A fallen angel with a full yield curve and term structure of bonds usually includes long-dated paper without a natural buyer base in US HY. That means a spread curve that gets hit hard on the long end in downgrade scenarios. An investor taking well researched BB new issue risk can face less of the “technical risk” than an investor with a slew of long dated, minimal-covenant bonds who faces the pressure of finding market clearing spreads on the downgrade across the speculative grade divide. We have seen that many times. Often the price move is excessive and corrects (Kraft, Ford, etc.). Of course, sometimes the issuer passes go and heads to CCC (TMT in 2002). Like any other developing credit situation, each of these credit scenarios needs to be taken one issuer at a time.
About the picture at the top of the piece…
The picture of the chasm is from an old historical epic film Taras Bulba starring Yul Brynner and Tony Curtis. The plot is from an 1835 Russian novella and has been done more than once in films across time and in other countries. Tony Curtis was on a roll with the Vikings in 1958 (with Kirk Douglas), Spartacus in 1960 (Kirk Douglas again, Laurence Olivier, and Jean Simmons), and then Taras Bulba in 1962. The visual shows a gorge with a group of Cossacks pondering their fates if they are forced to leap across it (as one test of manhood and honor requires in the film plot. The big scary guy loses. Tony Curtis wins. Shocker.).
I emphasize the BBB to BB gap is quite a bit less threatening than the gorge even if the rating agency market clout and power of the term “Investment Grade” would have had you think otherwise in the early years of growth in the corporate bond market in the 1980s. While I see it less frequently these days, I still see comments in some equity research (especially on investment advisor sites) bemoaning a downgrade to junk as a material pricing issue for the equity and dividend safety. After all these years, the lesson should be “everything is AAA at a price” to quote an old trader colleague from bygone years.

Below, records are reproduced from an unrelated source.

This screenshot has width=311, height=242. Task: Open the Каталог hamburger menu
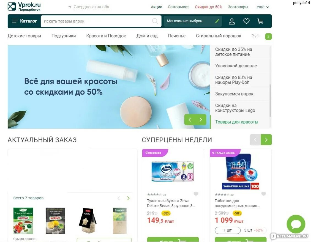pos(24,21)
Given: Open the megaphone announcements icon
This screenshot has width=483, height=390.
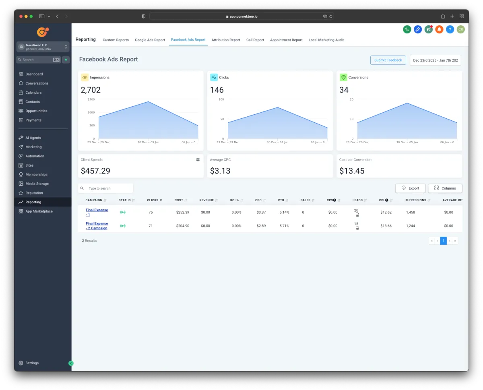Looking at the screenshot, I should (x=428, y=29).
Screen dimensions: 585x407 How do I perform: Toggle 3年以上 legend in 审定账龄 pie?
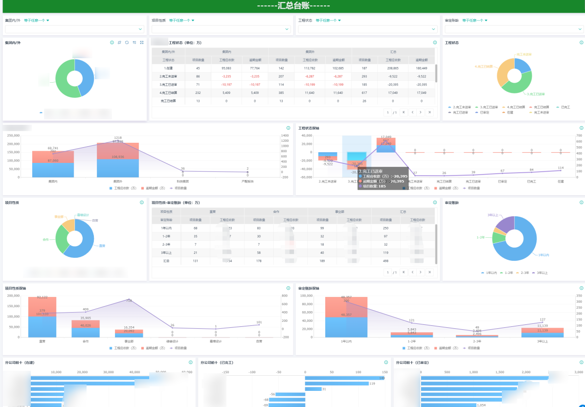(540, 273)
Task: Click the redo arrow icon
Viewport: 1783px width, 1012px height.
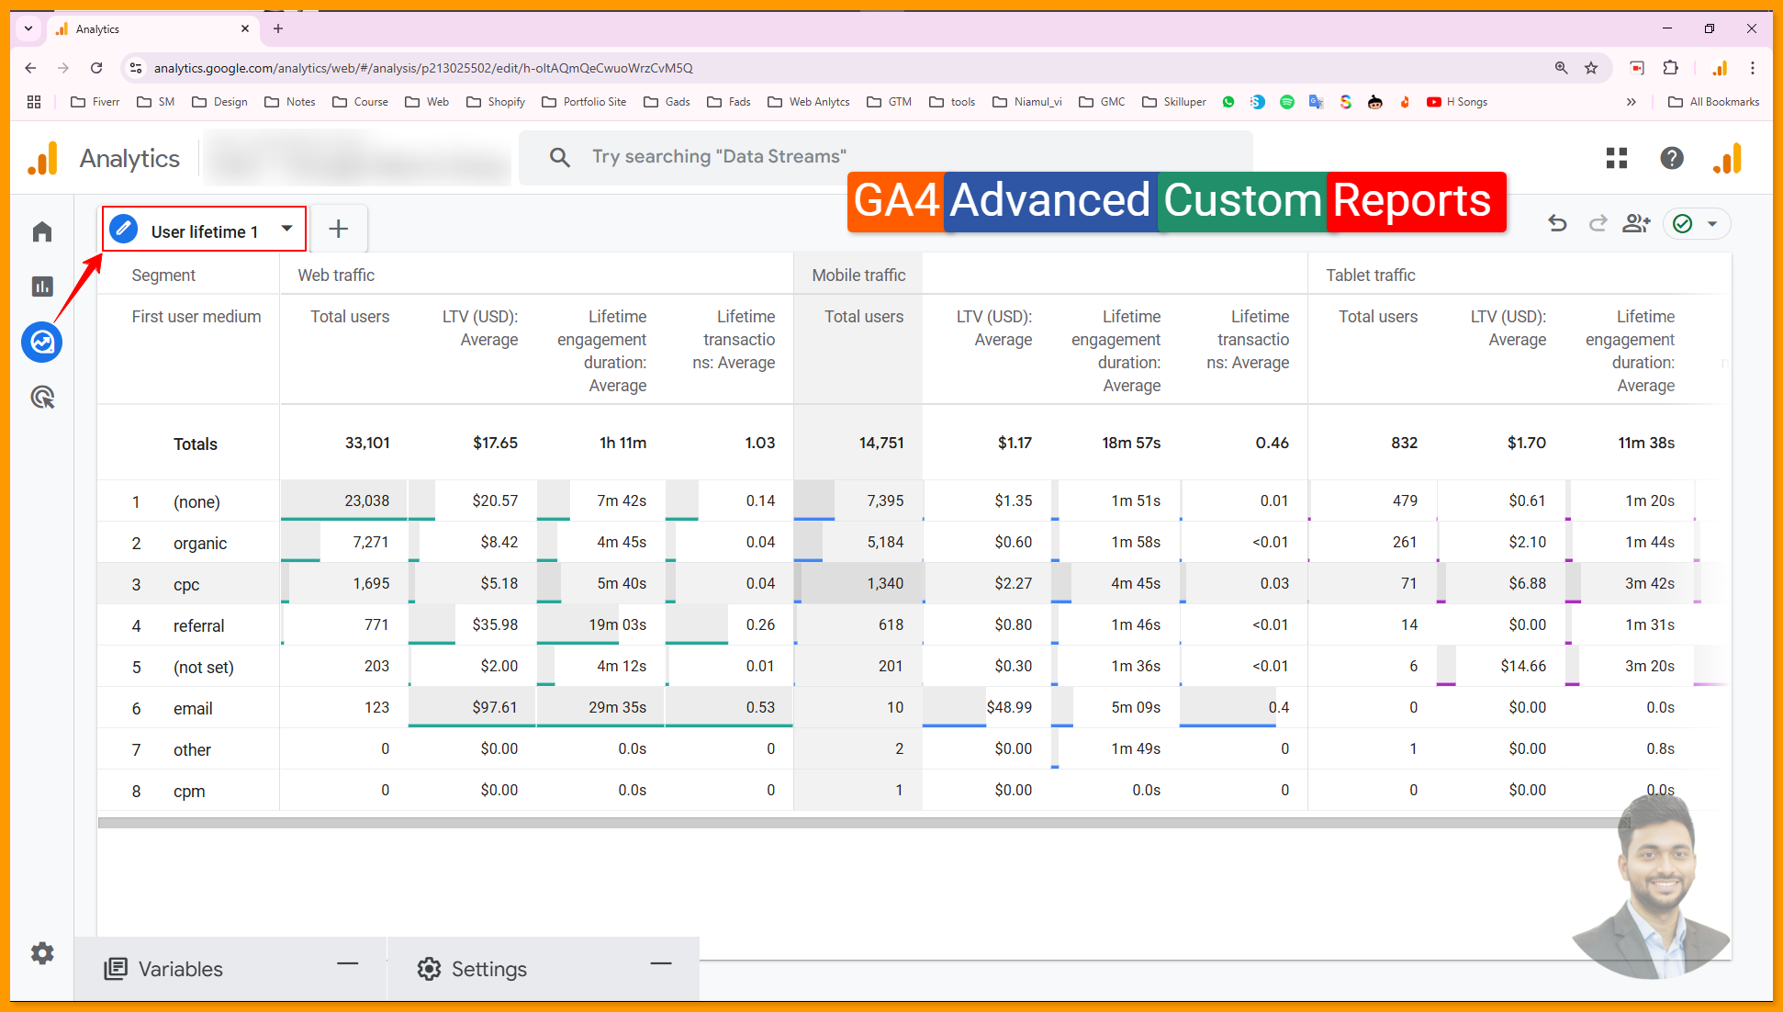Action: pyautogui.click(x=1598, y=223)
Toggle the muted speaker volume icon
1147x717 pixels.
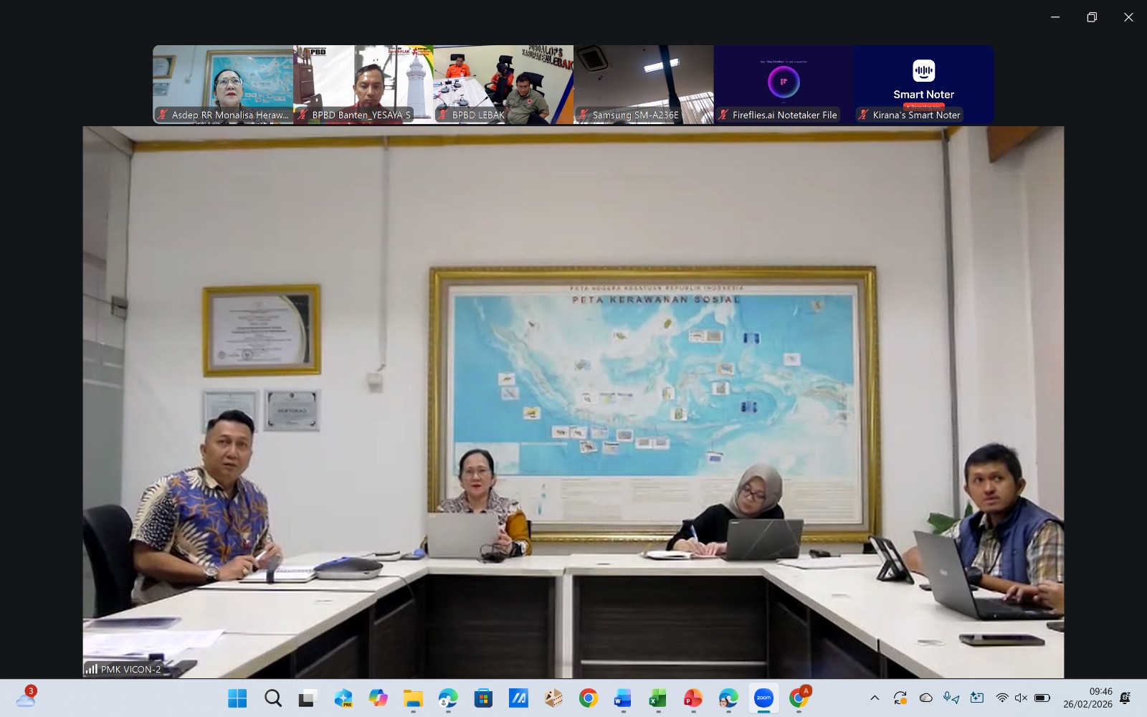coord(1022,698)
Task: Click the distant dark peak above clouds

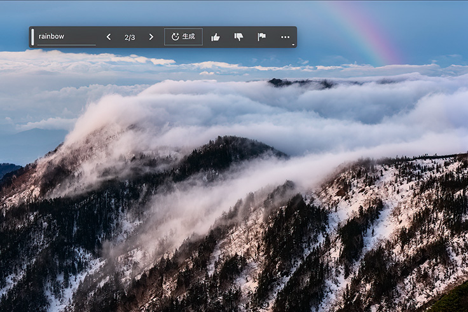Action: [x=298, y=83]
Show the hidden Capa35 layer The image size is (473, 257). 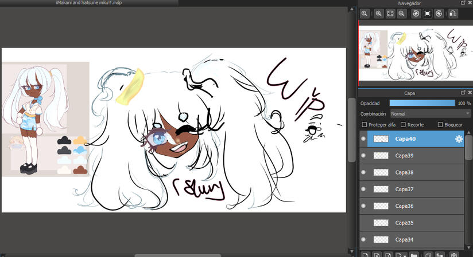[363, 223]
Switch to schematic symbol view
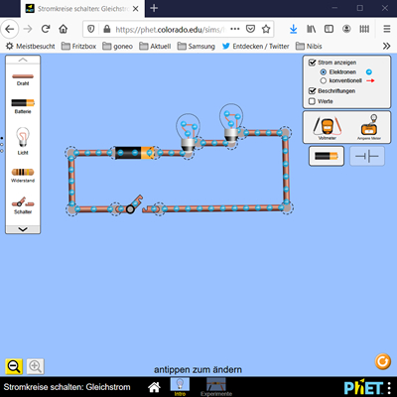Image resolution: width=397 pixels, height=397 pixels. [x=367, y=156]
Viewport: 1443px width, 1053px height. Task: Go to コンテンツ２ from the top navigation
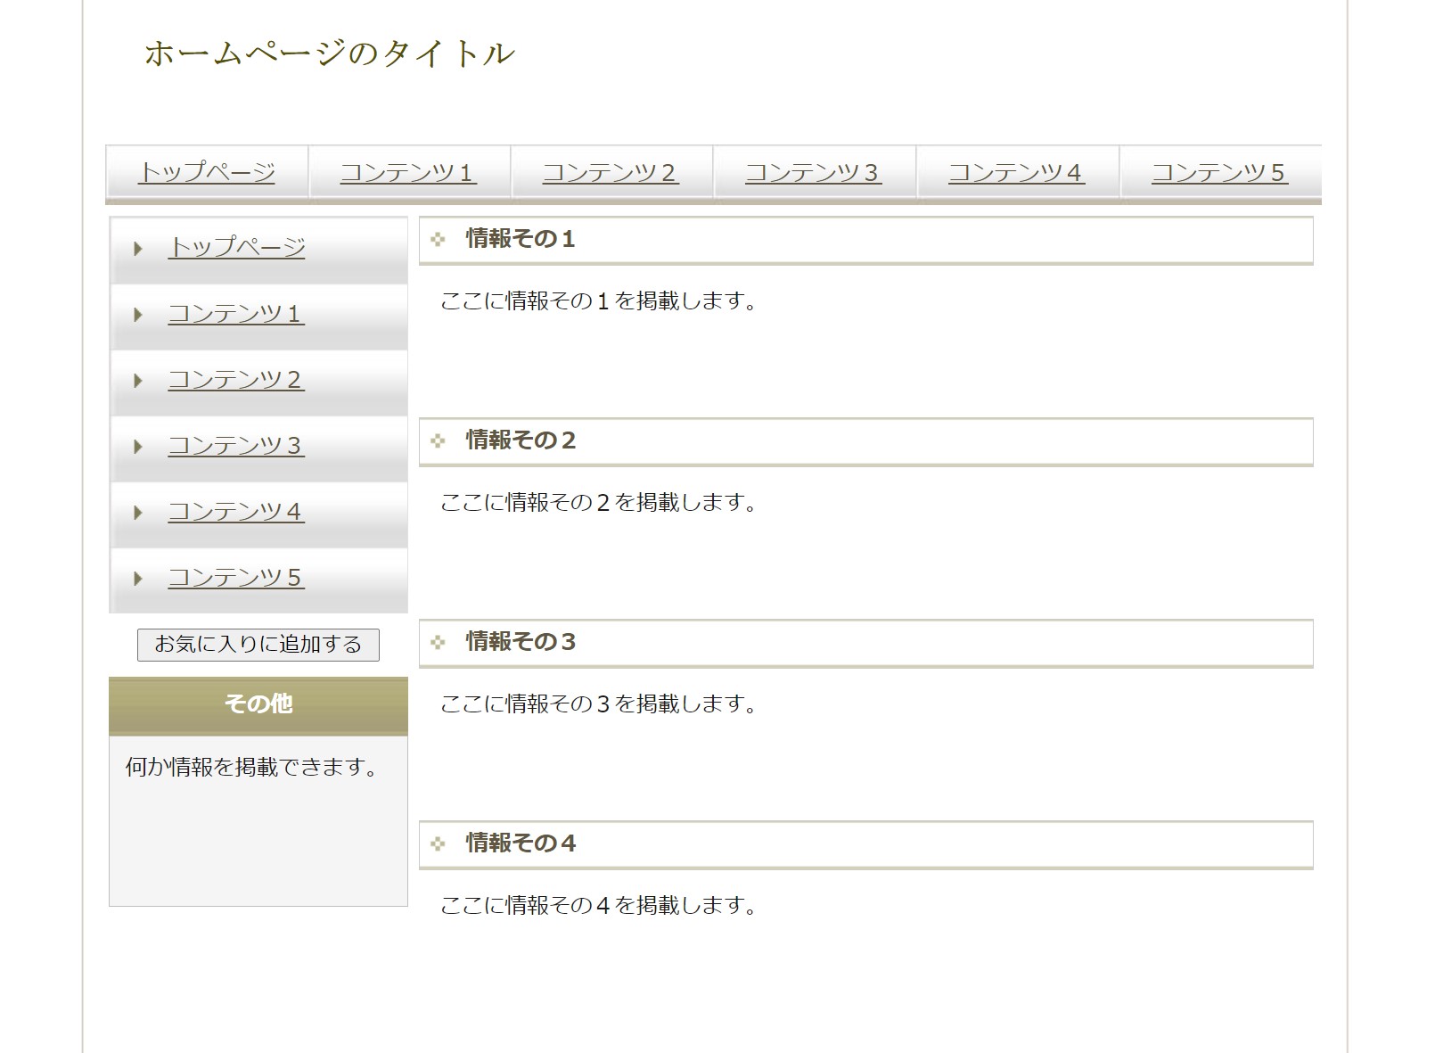click(x=611, y=172)
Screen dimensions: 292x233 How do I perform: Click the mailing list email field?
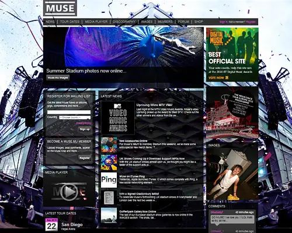coord(69,112)
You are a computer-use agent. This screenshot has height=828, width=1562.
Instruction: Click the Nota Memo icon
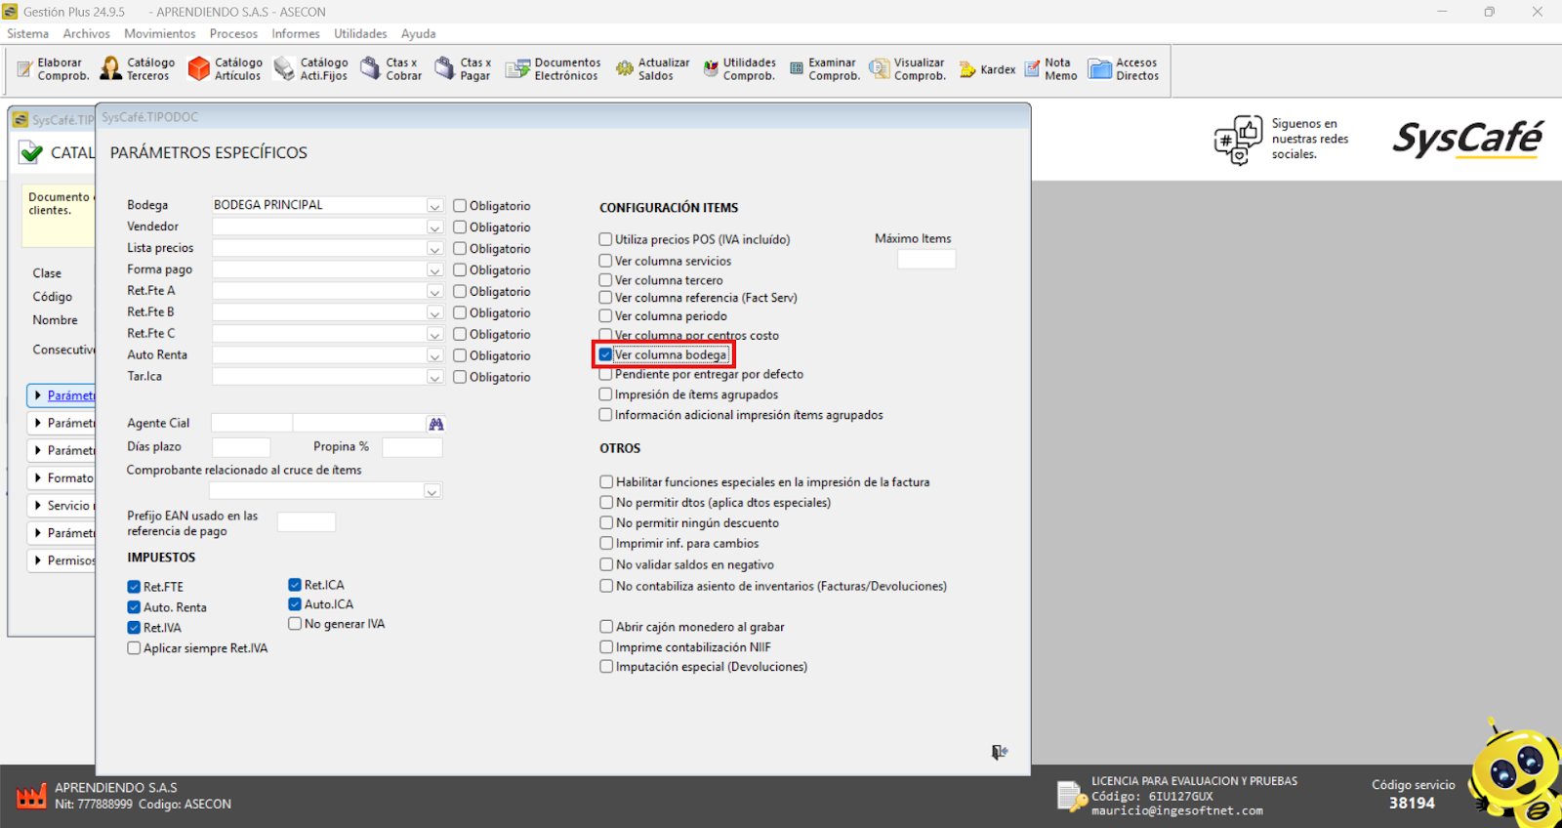1050,68
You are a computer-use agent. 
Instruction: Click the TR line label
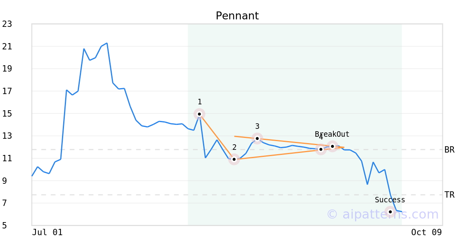tap(450, 195)
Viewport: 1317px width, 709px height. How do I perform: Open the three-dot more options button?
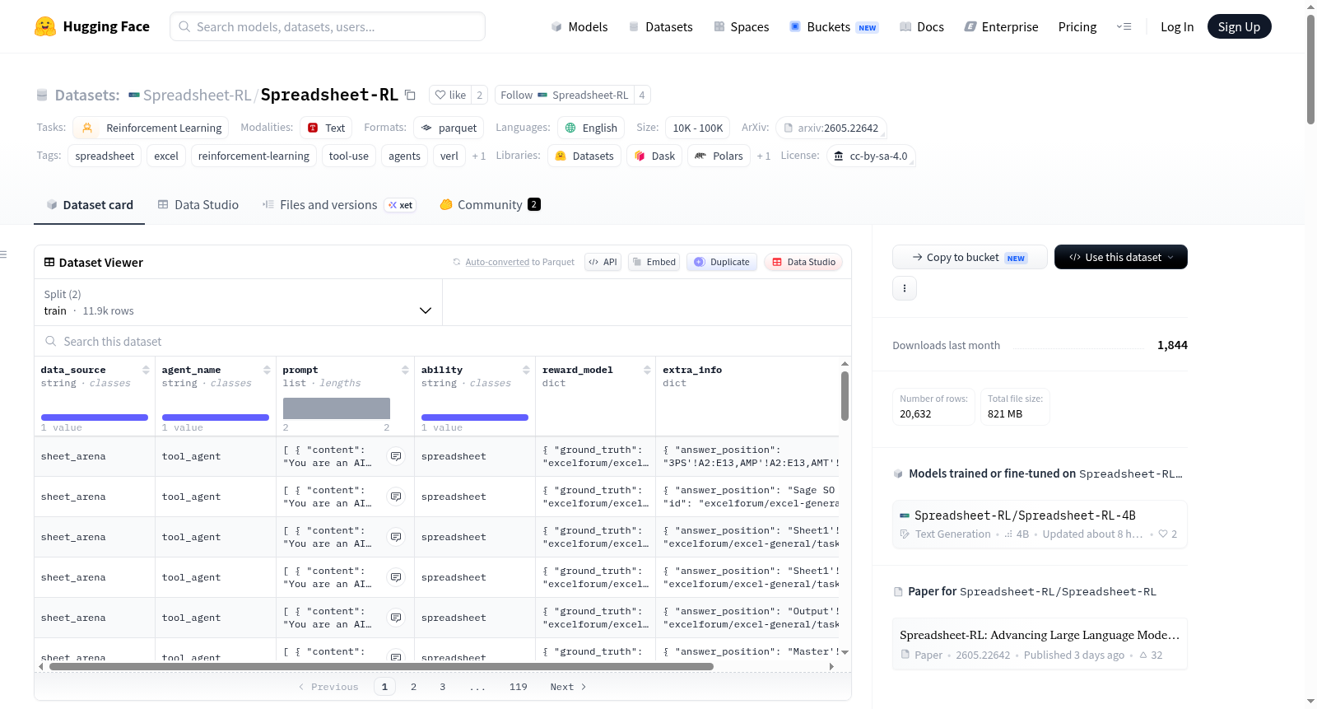(x=905, y=288)
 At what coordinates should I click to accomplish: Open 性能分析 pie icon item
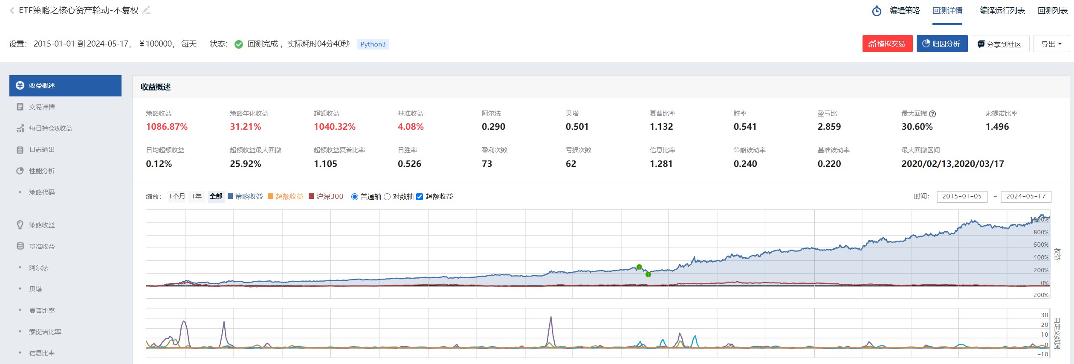[42, 171]
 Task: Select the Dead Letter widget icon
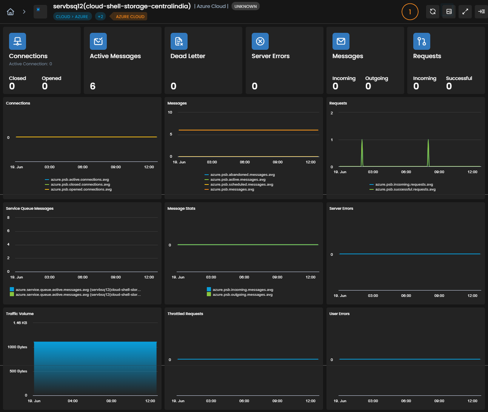tap(179, 41)
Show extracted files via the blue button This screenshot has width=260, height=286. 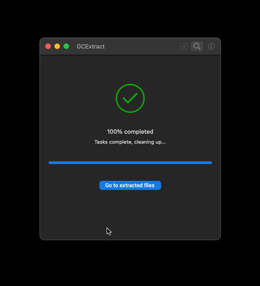(x=130, y=185)

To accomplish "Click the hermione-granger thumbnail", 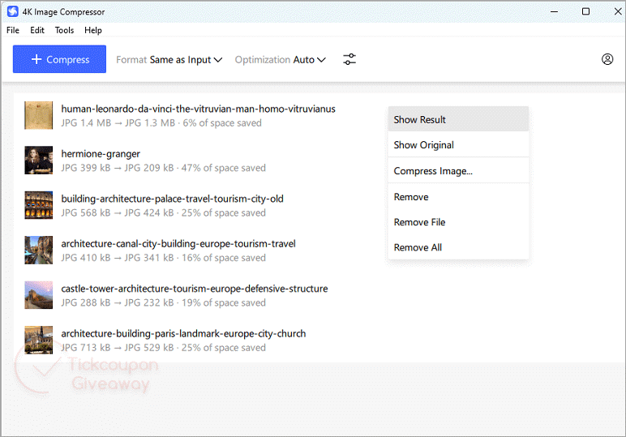I will click(x=38, y=161).
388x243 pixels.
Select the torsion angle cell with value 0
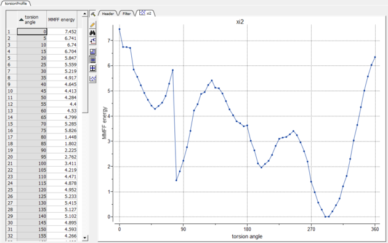pos(32,31)
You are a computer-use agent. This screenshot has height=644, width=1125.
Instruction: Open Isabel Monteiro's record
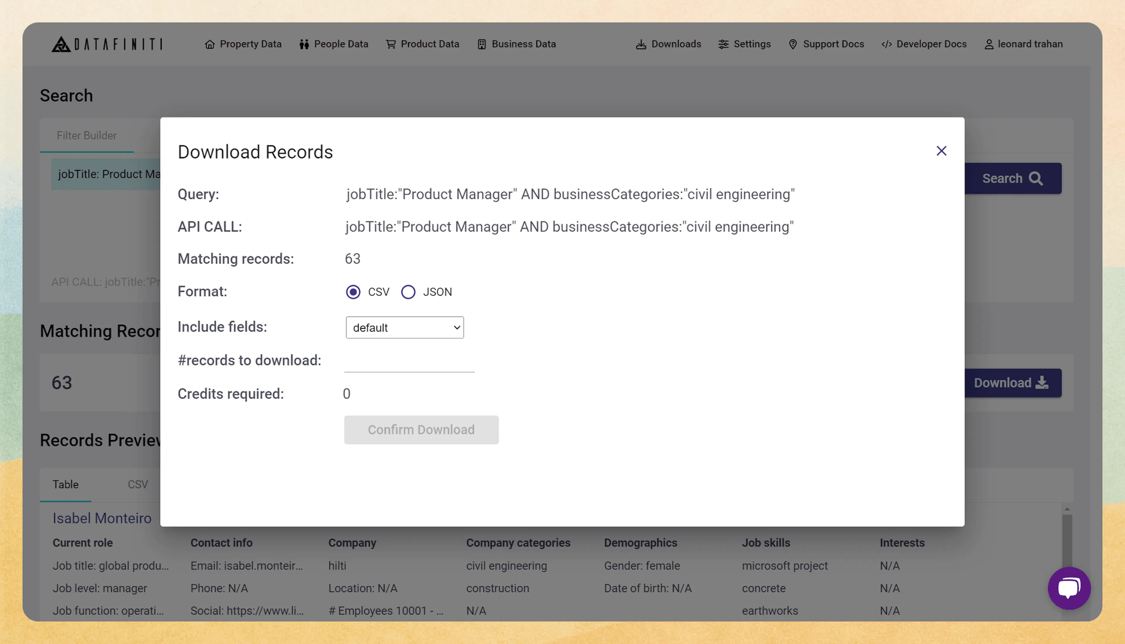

The spectrum of credit risk and ratings layers from BBB down into HY entails a risk-reward continuum like most asset classes. How you allocate from the old 60/40 mix (60% equities, 40% bonds) is in the eye of the beholder and needs to be tailored to the security in question. I would allocate the BBB tier and BB tier from “the 40” (bonds) and not “the 60” from the equity part. The same in pension plan allocation. There are plenty of HY bonds across the cycles that should come out of the equity risk allocation, as we saw with oils in late 2015/early 2016, names like Hertz in 2020, and airline unsecured bonds from time to time over the decades. The choice is a judgement call on the trade-off of income needs, risk appetites, and key driver of pricing (default risk, level and shape of curve, rank in capital structure, etc.).